Listening to Virgie Tovar at Sister Spit read from her book “Hot & Heavy: Fierce Fat Girls on Life, Love, & Fashion”, I was awakened to the politics all around me concerning fat shaming. I was sitting in the audience, listening to Chinaka Hodge perform slam poetry, when I noticed the large woman standing next to the stage in a skin-tight leopard-print dress. As ashamed as I am to admit it, I remember thinking, why didn’t she buy it in a size larger? It’s too tight, it’s putting every curve on display. Looking back now, I see how thoughtless and inappropriate it was to think that. I also see how ingrained this type of thinking is in both me and the rest of society.
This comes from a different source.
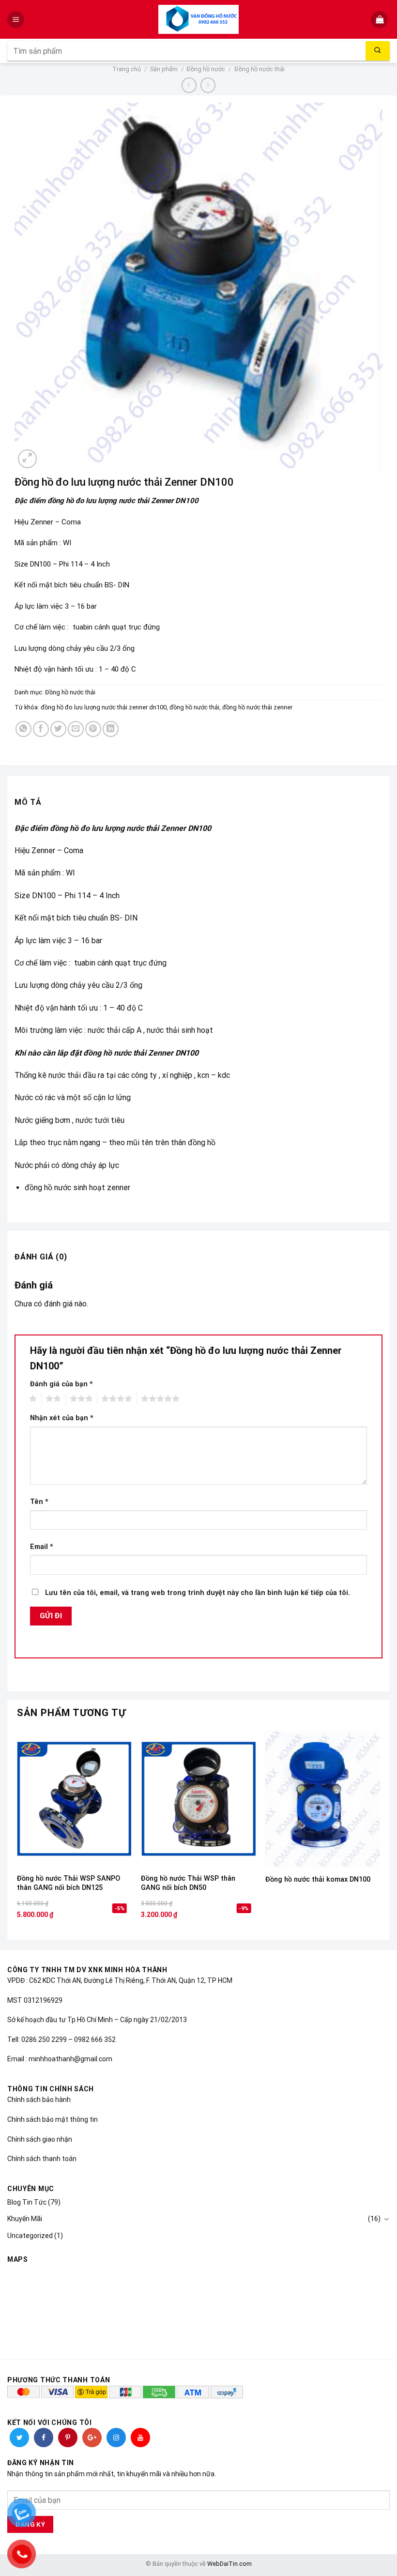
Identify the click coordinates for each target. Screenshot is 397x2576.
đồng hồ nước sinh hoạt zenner (78, 1187)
We idealize thinness, and when someone is not thin, we expect them to be ashamed of their body, to hide it, and to be actively working on changing it through diet or exercise regiments.
It turns out that the woman in the leopard dress was Virgie Tovar. Shortly after Hodge finished her performance, Tovar took to the stage wearing a Miss Piggy headdress. It was literally a giant muppet head. I first felt pity and cringed at what must be the comparison. Fat equals pig-like. I was so incredibly wrong. Tovar began her monologue with the muppet head on. She told us how she identifies with Miss Piggy, whose fashion is always on display, whose personality is larger than life, and whose self-worth is unquestionable and untainted by society’s version of ideal body types.
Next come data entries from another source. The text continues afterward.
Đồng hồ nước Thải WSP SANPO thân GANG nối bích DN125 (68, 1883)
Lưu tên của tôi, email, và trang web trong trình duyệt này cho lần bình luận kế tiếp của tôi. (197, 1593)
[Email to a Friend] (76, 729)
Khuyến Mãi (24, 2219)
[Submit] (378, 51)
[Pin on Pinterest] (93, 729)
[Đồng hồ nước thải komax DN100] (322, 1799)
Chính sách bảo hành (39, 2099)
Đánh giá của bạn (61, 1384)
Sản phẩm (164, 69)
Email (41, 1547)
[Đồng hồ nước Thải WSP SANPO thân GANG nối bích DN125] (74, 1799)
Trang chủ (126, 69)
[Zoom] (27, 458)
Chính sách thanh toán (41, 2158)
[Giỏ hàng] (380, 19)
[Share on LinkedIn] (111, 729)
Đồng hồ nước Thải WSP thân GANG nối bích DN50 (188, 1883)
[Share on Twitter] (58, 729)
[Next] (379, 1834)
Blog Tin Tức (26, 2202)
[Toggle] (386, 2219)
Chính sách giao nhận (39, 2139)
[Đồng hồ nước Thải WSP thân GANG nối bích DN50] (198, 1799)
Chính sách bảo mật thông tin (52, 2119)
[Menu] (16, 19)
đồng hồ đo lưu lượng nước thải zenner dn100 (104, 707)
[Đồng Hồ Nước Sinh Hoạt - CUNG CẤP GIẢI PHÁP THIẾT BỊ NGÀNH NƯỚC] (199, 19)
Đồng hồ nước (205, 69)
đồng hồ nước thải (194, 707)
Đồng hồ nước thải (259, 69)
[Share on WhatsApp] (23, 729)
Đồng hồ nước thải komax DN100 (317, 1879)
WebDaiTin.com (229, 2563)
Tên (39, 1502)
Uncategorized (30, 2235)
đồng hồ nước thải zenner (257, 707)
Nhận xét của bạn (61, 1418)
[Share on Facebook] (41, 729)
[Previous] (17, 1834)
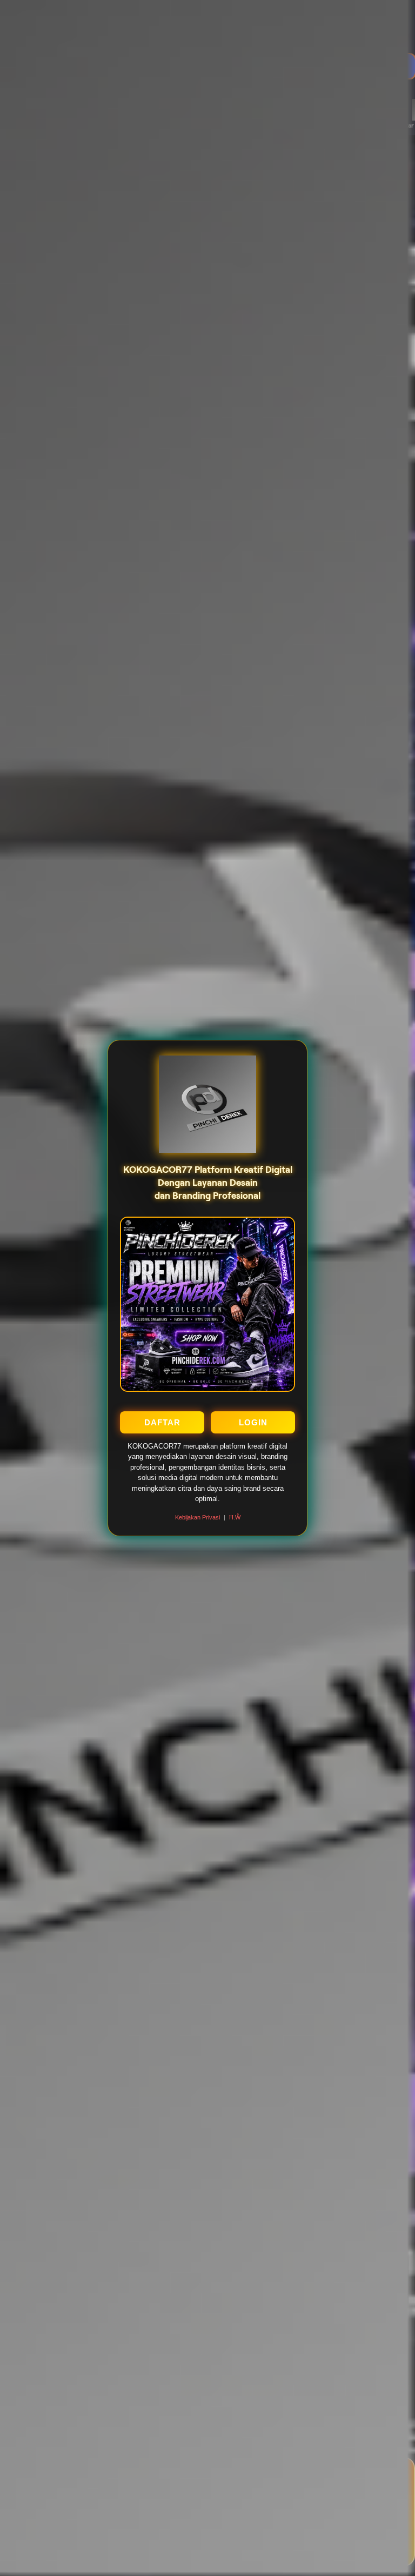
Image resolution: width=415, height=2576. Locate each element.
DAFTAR (162, 1422)
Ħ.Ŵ (234, 1517)
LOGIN (253, 1422)
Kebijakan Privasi (197, 1517)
Tovar’s book is filled with many incredible stories. Kitty Stryker battles society’s tendency to think of the term “fat” as an insult. She argues that “Fat implies fruitfulness and richness. It’s succinct. It allows me to take up space, and I feel less and less like apologizing for it” (144). Jennifer Zarichnyj writes about her first fat-positive dating experience, and how through it she learned to love her body. Rachel kacenjar writes an intriguing piece on her blooming sexuality. It begins with the shame, fear, and hesitation of her first time as a fat woman, then leads to her realization that she wasn’t, “nor will [she] ever be to fat to fuck” (117).
Inspiring, perception-changing, educational, and emotional, her book forever changed the way I look at fat politics.